Deberían preguntarse además si es posible que el suelo reciba tanta de esta preciosa agua a través de la lluvia como pierde por evaporación. Lo que está muy claro es que, cuando Juan Buenhombre da cien perras al recaudador, aquél no recibe nada a cambio. Después, cuando un funcionario gasta esas cien perras, las devuelve a Juan Buenhombre, es a cambio de un valor igual de trigo o de trabajo. El resultado final para Juan Buenhombre es una pérdida de cinco francos. Es muy cierto que a menudo, las más de las veces si se quiere, el funcionario da a Juan Buenhombre un servicio equivalente. En este caso, no hay pérdida para nadie, no hay más que intercambio. De la misma manera, mi argumentación no se dirige en modo alguno a las funciones útiles. Lo que yo digo es: si se quiere una función, pruébese su utilidad. Demuéstrese que sirve a Juan Buenhombre, por los servicios que le presta, el equivalente de lo que a él le cuesta. Pero, abstracción hecha de esta utilidad intrínseca, no invoquéis como argumento la ventaja que ésta da al funcionario, a su familia o a sus proveedores; que no se alegue que ésta favorece el trabajo.

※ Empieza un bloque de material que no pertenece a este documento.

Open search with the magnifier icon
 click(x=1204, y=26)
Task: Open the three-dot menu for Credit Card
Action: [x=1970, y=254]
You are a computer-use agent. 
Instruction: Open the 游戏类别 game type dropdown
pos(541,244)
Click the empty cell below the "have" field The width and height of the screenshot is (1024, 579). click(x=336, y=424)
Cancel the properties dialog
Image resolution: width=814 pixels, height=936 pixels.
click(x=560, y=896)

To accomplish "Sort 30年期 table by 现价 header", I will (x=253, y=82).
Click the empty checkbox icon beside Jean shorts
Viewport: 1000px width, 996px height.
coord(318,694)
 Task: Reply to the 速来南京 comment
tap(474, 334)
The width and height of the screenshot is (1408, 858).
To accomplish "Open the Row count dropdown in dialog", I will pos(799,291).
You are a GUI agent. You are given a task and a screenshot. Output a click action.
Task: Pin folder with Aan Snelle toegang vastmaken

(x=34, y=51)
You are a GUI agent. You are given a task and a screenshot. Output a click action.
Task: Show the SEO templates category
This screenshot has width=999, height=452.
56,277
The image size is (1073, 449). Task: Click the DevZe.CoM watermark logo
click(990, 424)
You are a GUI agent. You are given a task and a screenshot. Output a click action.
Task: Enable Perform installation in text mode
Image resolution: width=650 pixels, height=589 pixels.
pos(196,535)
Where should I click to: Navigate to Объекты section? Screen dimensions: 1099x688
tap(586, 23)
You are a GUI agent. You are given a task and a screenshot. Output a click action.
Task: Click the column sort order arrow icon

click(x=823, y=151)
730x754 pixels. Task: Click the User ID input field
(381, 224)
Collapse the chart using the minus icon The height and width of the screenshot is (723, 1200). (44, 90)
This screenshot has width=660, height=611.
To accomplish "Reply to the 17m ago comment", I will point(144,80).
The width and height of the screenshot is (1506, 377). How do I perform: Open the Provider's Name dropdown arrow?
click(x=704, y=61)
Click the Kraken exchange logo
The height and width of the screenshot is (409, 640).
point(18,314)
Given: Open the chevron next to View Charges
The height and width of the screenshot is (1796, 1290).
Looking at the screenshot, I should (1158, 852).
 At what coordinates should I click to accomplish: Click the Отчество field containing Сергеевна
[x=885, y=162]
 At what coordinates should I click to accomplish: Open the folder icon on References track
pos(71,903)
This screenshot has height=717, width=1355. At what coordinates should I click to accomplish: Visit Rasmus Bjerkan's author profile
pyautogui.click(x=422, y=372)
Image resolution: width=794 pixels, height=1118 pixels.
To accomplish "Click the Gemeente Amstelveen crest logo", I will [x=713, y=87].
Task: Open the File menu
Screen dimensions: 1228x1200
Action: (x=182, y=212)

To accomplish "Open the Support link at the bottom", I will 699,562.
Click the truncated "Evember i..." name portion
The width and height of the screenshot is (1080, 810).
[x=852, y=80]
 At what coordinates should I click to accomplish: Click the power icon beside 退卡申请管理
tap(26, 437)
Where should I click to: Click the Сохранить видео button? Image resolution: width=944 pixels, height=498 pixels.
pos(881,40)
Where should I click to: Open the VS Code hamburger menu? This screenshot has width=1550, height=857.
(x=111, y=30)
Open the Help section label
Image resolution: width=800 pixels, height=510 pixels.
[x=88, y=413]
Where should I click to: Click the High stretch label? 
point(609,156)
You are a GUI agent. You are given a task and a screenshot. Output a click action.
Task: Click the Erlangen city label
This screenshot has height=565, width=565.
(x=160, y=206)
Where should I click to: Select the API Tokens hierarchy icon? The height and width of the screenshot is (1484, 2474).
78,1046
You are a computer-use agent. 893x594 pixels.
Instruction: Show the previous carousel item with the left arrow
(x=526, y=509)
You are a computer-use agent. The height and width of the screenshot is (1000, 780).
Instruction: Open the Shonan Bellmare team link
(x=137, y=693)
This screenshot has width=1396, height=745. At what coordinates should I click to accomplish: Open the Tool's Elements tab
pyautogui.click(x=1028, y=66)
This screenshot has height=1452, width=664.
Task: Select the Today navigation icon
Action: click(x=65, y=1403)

Cuando Juan Buenhombre da cien perras a un funcionario a cambio de un servicio realmente útil, es exactamente como cuando él da cien perras a un zapatero a cambio de un par de buenos zapatos. Ambos dan, y quedan en paz. Pero, cuando Juan Buenhombre da cien perras a un funcionario para no recibir servicio alguno o incluso para sufrir vejaciones, es como si se los diera a un ladrón. De nada sirve decir que el funcionario gastará los cien perras para mayor beneficio del trabajo nacional; lo mismo hubiera hecha un ladrón; lo mismo hubiera hecho Juan Buenhombre si no se hubiera encontrado en su camino al parásito extra- legal o al legal. Habituémonos pues a no juzgar las cosas solamente por lo que se ve, sino también por lo que no se ve. El año pasado, estaba yo en el Comité de finanzas, ya que, bajo la Constituyente, los miembros de la oposición no eran sistemáticamente excluidos de todas las Comisiones; en ésta, la Constituyente actuaba sabiamente. Hemos oído decir al Sr. Thiers: « Durante toda mi vida he combatido los hombres del partido legitimista y del partido religioso. Desde que el peligro común se nos ha acercado, desde que los frecuento, que los conozco, que nos hablamos de corazón, me he dado cuenta de que no son los monstruos que yo me había imaginado. »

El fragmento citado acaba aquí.